• [TEXT PROVIDED]:
-------
Even as we might fumble on the writing quest, all the while we know the expression of our imaginations is as vital as the creative spark.

Enjoy the New Year Folks and thank you for reading my own creative fumblings! I welcome your comments and for Chatter that Matters let’s talk on Twitter @emmadragon

Christmas Wellness List

All Will Be Well: Staying Calm this Christmas

Christmas has been hanging around since Halloween and now… it’s finally here! The brilliant lights, tinselly trees, cards in the post (thanks to all my friends who sent them!), dodgy jumpers and a general sense of joie de vivre fills the air. Or not. Alongside this good feeling can be a weight of expectation; the sense of anticipation is a big part of the Christian Advent season, waiting for something special to happen, the birth of Jesus. Outside of church , there may be pressure as we try to figure out how to make Christmas as wonderful , amazing, as specialas possible. It can be overwhelming- I’ve been upset, very badly, this year as I ponder what I haven’t done, what I haven’t achieved and all sorts of negative ‘what ifs’ that have plagued me, despite the warm seasonal glow. Yet, it is when I ground myself and see the reality and ease up, I recognise this heady mix of ‘what might be-what-if-who’d-I-miss-where-am-I is all part of what makes Christmas, Christmas. In the end, the words of Julian of Norwich are never more true than at this time of year, “All will be well…

 
It all Begins with You

You’re the one who knows what you have to do. Prioritise your energy levels by deciding what parties/gatherings you’ll go to. If I want to fill every waking hour with socializing, get enough quality sleep and take rest when you need to. Feeling empty, sad & uncertain are possible; most things we think of won’t ever happen. Focus on the good, the darkness is pierced by the light of reality.
-------
• [WHAT YOU NEED TO DO]:
• A. In the Christmas wellness post, whose words does the writer call "never more true than at this time of year"?
• B. Copy the stretch of the Christmas wellness post from "You’re the one" through "light of reality.".
• C. Write what comes next in the Christmas wellness post, picking up after its final sentence.

• [DATA SHOWN]:
-------
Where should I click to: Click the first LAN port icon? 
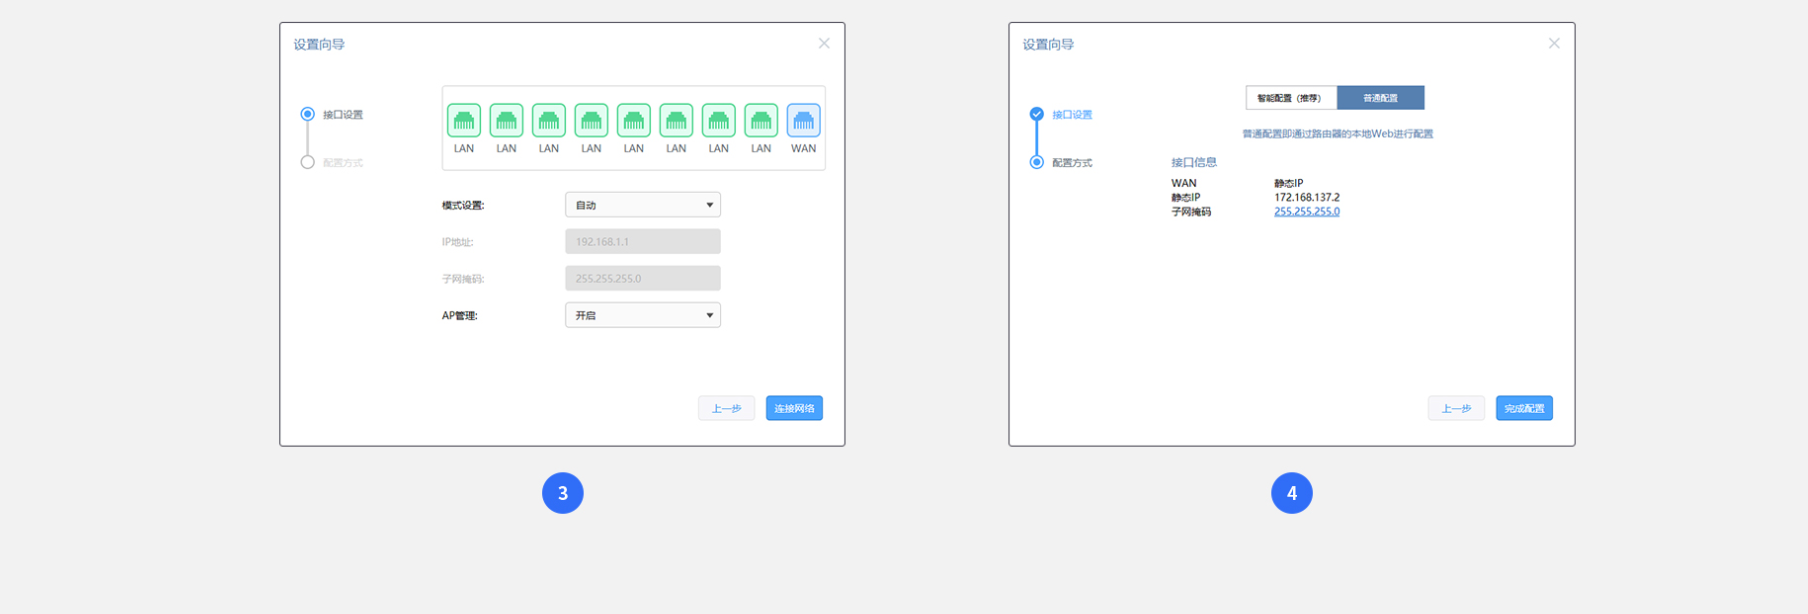pyautogui.click(x=464, y=121)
-------
• [ANSWERS GIVEN]:
• A. Julian of Norwich

• B.
You’re the one who knows what you have to do. Prioritise your energy levels by deciding what parties/gatherings you’ll go to. If I want to fill every waking hour with socializing, get enough quality sleep and take rest when you need to. Feeling empty, sad & uncertain are possible; most things we think of won’t ever happen. Focus on the good, the darkness is pierced by the light of reality.

• C.
 
Time with Friends

Make time to be with people you love to be around. Not only does having a good laugh and shaking off your troubles make you feel better, you’re reinforcing your connections with those people you value most.

 
Out and About

Do three things you love every day. Stay in bed a few minutes longer, dive into that book you’ve been wanting to read, meditate (try out DigiPill), enjoy a walk in the local woods (Hill of Tara will be my destination), take the dogs for a ramble. If you can’t borrow a furry friend, ask a human one, they can be just as much fun.

 

Mind Your Body
Take care to eat meals and drink plenty of water. If we’re surrounded with all sorts of food, it can be easy to not take enough of the right fuel in. Sit down to breakfast, munch those snacks, relish the fabulous dinner prepared by many hands, ease into supper with delicious savoury breads and nice fruits. Remember, scoop up those vegetables and super foods in between the bold stuff!

The Hot Stuff
Slowly, gently and in moderation imbibe the whiskey/beer/wine/ eggnog. Alcohol dulls the senses- which we might want for a bit- but it also impacts our decision-making ability. Take it easy.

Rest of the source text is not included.